Start of Data provided

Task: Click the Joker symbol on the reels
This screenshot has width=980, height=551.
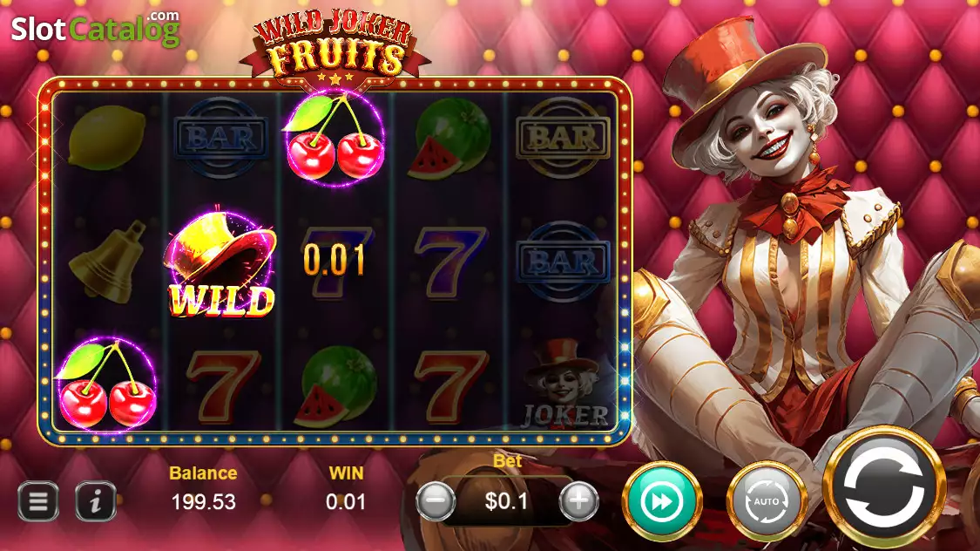Action: pos(564,384)
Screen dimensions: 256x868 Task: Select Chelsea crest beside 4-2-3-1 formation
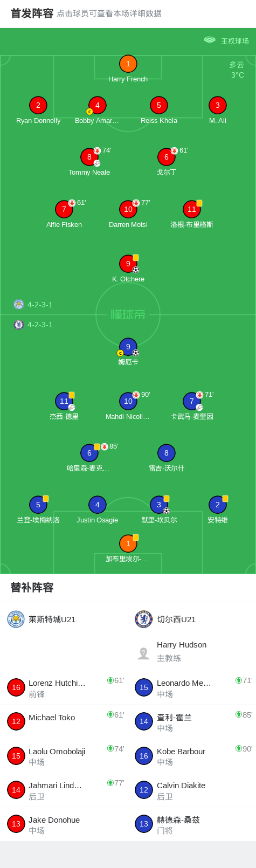coord(19,325)
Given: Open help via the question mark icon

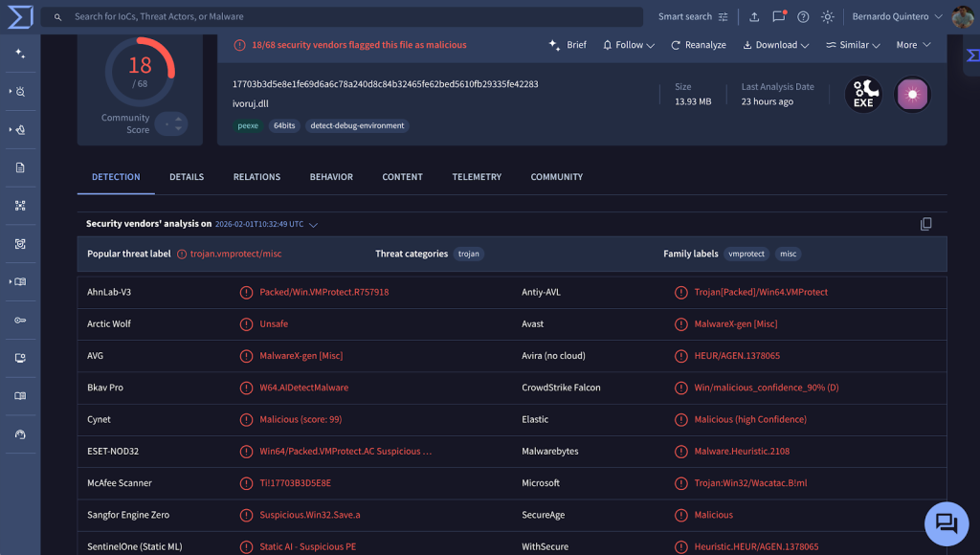Looking at the screenshot, I should click(804, 16).
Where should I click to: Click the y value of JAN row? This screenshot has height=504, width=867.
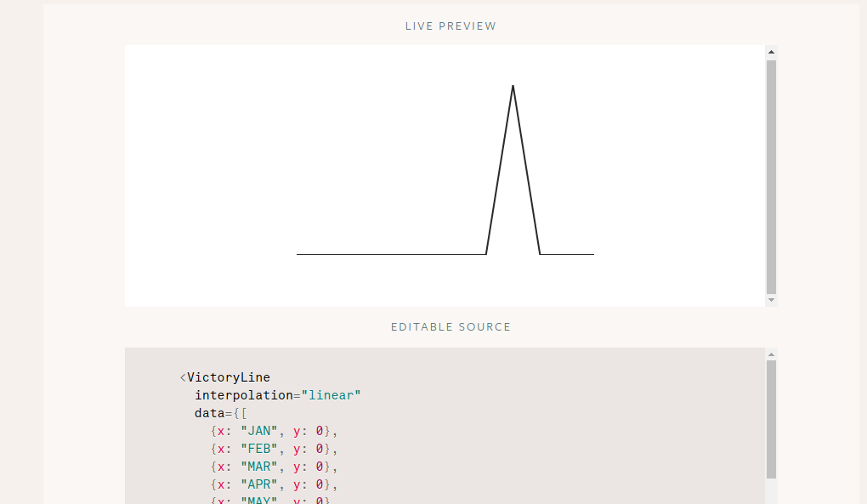pyautogui.click(x=319, y=431)
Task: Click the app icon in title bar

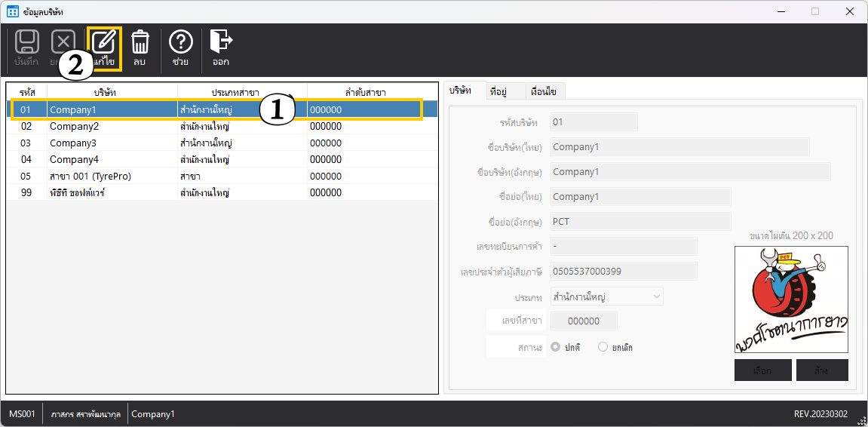Action: [12, 11]
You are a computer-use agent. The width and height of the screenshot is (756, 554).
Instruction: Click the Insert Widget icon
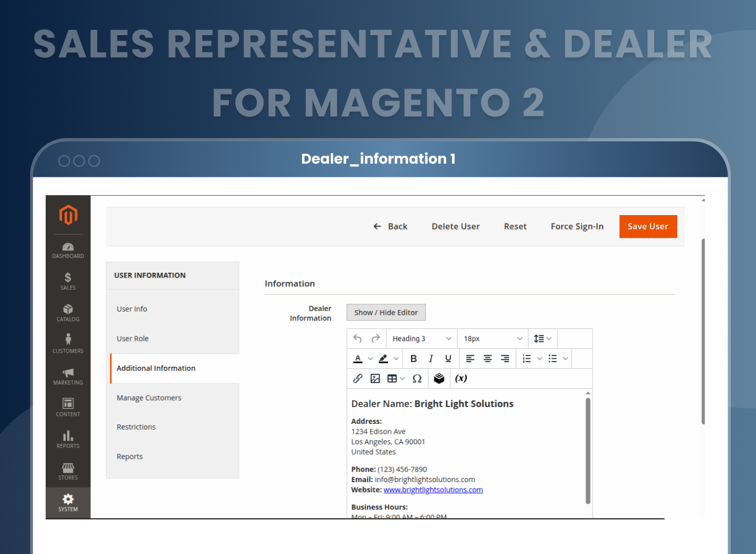(439, 378)
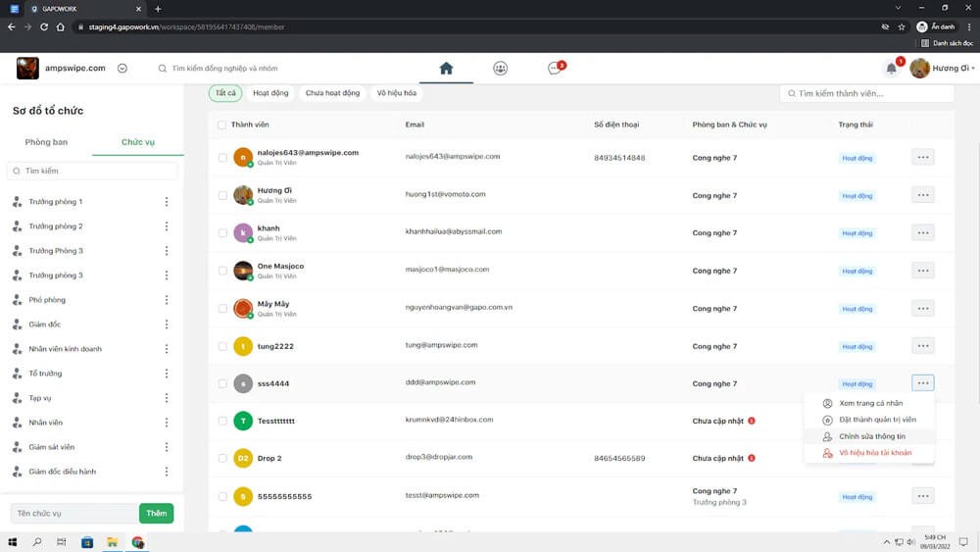Click the Windows Start button
This screenshot has width=980, height=552.
click(x=14, y=541)
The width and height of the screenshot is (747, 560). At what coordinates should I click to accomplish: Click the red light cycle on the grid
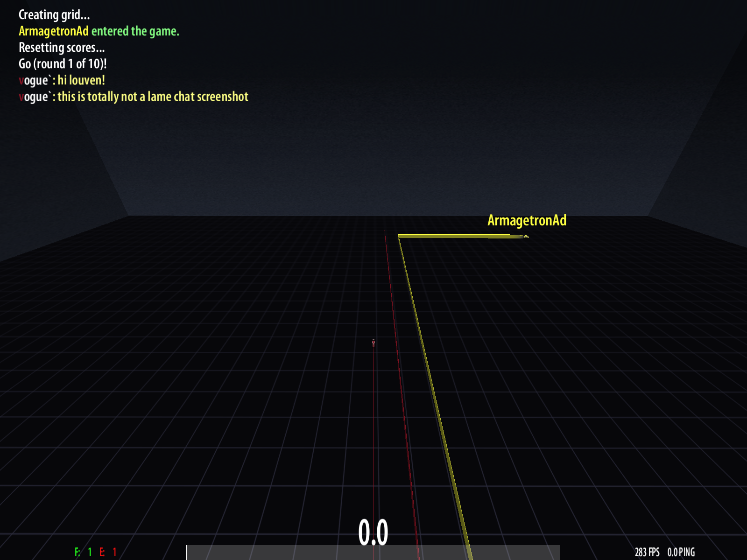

End of Data provided

• [Your task]: For this exercise, set down exactly the lines that run from the line holding "Task: Click the app icon in title bar" to the last line of the records above; include both end lines and omit pictures.

• [Answer space]:
Task: Click the app icon in title bar

Action: [12, 11]
You are a computer-use agent. The width and height of the screenshot is (756, 554).
Instruction: Click the Insert Widget icon
(439, 378)
Click the Windows Start button
This screenshot has width=980, height=552.
click(x=14, y=541)
The width and height of the screenshot is (747, 560). At what coordinates should I click to accomplish: Click the red light cycle on the grid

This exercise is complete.